With forecast 2024 sales north of $3bn Johnson & Johnson is the leader in the fast-growing electrophysiology market. Electrophysiology broadly encompasses the catheter-based devices used to conduct ablation or to aid it, such as products to map the surface of the heart or to monitor patients during the procedure.
|The electrophysiology market|
|Global sales ($m)|
|Johnson & Johnson||Biosense Webster||1,925||3,050||+7%|
|Abbott Laboratories||Electrophysiology/core atrial fibrillation||1,382||2,612||+10%|
|Medtronic||AF & other cardiac rhythm & heart failure||950||1,918||+11%|
|Microport Scientific||Electrophysiology devices||9||15||+7%|
|St. Jude Medical*||Core atrial fibrillation||14||-||N/A|
|C. R. Bard**||Electrophysiology||3||-||N/A|
|*Acquired by Abbott. **Acquired by Becton Dickinson. Source: EvaluateMedTech.|
Ablation catheters from several groups were used in Cabana: J&J, via its subsidiary Biosense Webster, Medtronic, Boston Scientific, St. Jude Medical (now part of Abbott), and C. R. Bard (now part of Becton Dickinson) all supplied various devices. But other companies could be at risk too: if cardiologists find the data discouraging they will be put off ablation as a whole, not just the specific devices used in the trial.
The data do look discouraging. According to the intent-to-treat analysis a composite of all-cause mortality, disabling stroke, serious bleeding, or cardiac arrest occurred in 8% of ablation patients and 9.2% of those on either rate control drugs – largely beta blockers – and/or antiarrhythmics, all of which were generic. There was no significant difference, with a p value of 0.3.
Analysed separately, there were still no differences in the individual components of the primary endpoint. The lack of mortality benefit is particularly important as Cabana started out with this as the primary: this was changed in 2014 owing to slow enrolment and event rates.
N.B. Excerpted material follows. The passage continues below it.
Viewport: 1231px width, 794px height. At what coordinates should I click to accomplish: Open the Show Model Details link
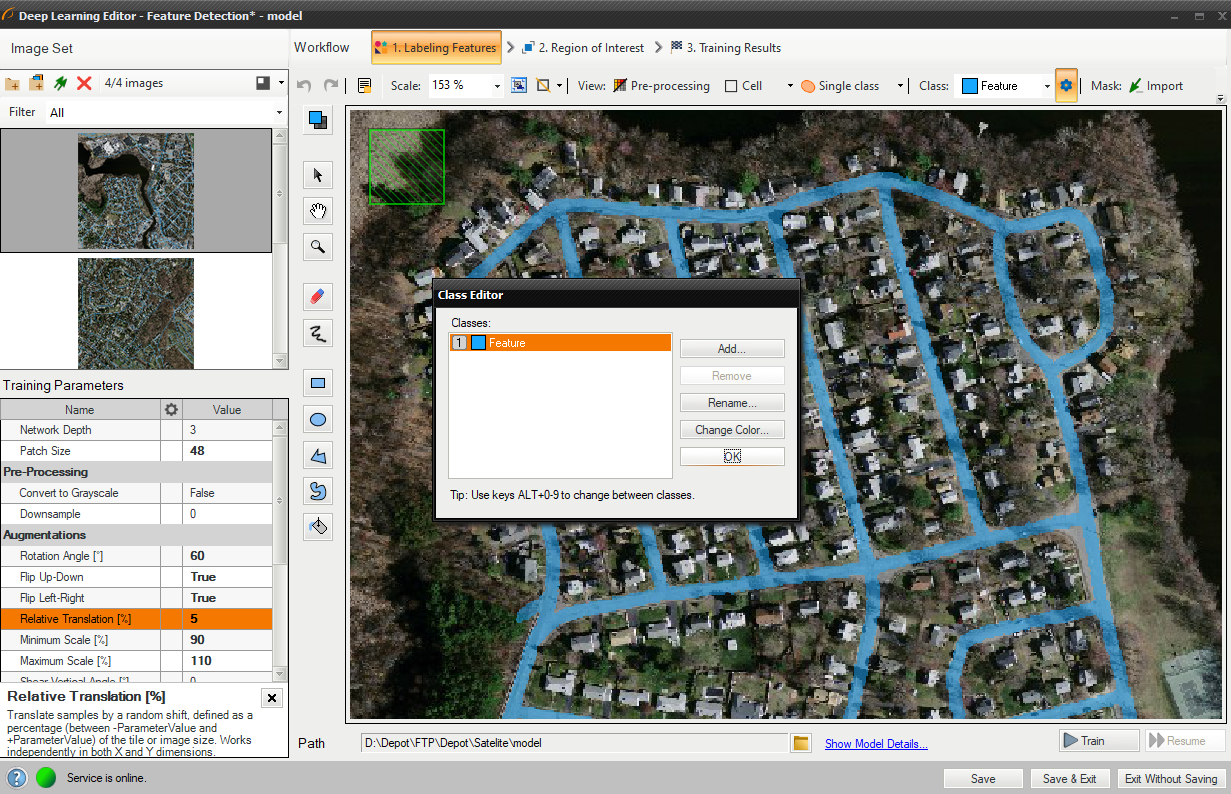coord(876,743)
There were the usual crumbs: benefits for ablation in the rate of death or CV hospitalisation and in the rate of recurrence of AF. And a per-protocol analysis did suggest a benefit for ablation on the primary endpoint, with a nominal p value of 0.046. There was a great deal of crossover between the two arms: of the 1,108 patients randomised to ablation, 9.2% did not in fact undergo the procedure, while 27.5% of the 1,096 patients randomised to drug therapy were treated with ablation.
But the per-protocol analysis was not prespecified, and is obviously less rigorous than ITT. Moreover, the trial was open-label, which ought to have favoured ablation.
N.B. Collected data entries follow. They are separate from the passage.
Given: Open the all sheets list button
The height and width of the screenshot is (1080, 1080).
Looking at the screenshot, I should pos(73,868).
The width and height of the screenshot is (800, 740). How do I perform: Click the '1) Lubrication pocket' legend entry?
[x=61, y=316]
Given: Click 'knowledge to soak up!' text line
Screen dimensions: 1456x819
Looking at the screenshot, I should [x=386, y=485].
This has not prevented industry from taking an upbeat view.
“While the trial was negative for its primary endpoint according to the ITT analysis, there are some very positive signals within the data,” says Boston Scientific's Ken Stein to EP Vantage. Mr Stein is senior vice-president and chief medical officer of rhythm management and global health policy.
“Some people in the field are going to look at the headline and be discouraged,” he concedes, but says that “more people” will take heart from the positive subgroup findings, and points in particular to a benefit seen in patients with heart failure.
He also states, not unfairly, that technology has moved on in the eight years it has taken Cabana to conclude: “There’s been a huge evolution in the technology used for ablation, and even in our understanding of the best approaches to atrial fibrillation. In a lot of respects this is a worst-case analysis.”
Boston Scientific has been prioritising investment in its electrophysiology division in recent years. It has a number of novel catheters in development and has recently bought two companies with related technology.
Apama Medical, bought for $175m in October, has an irrigated multi-electrode radiofrequency balloon for cardiac ablation, though this is not yet approved in the US, and Securus Medical Group, maker of a device used to monitor oesophageal temperature during ablation procedures, was picked up last month for $40m.
“To the extent that people look at Cabana as having causative signals, anything that causes the atrial fibrillation market to continue to grow is something that’s going to be good for Boston Scientific as a company,” says Mr Stein. The flip side of that is true as well, of course – anything that drives customers away from ablation devices will be bad news for Boston.
Boston is not the only company for which this holds true. Doubtless all the makers of these devices will redouble their marketing efforts to try to hold off a sales slide, and future cost-effectiveness and quality of life analyses may yet come to their aid. But one of the possible outcomes from Cabana is that use of ablation will be restricted to the subgroups definitively shown to benefit from it, limiting the market.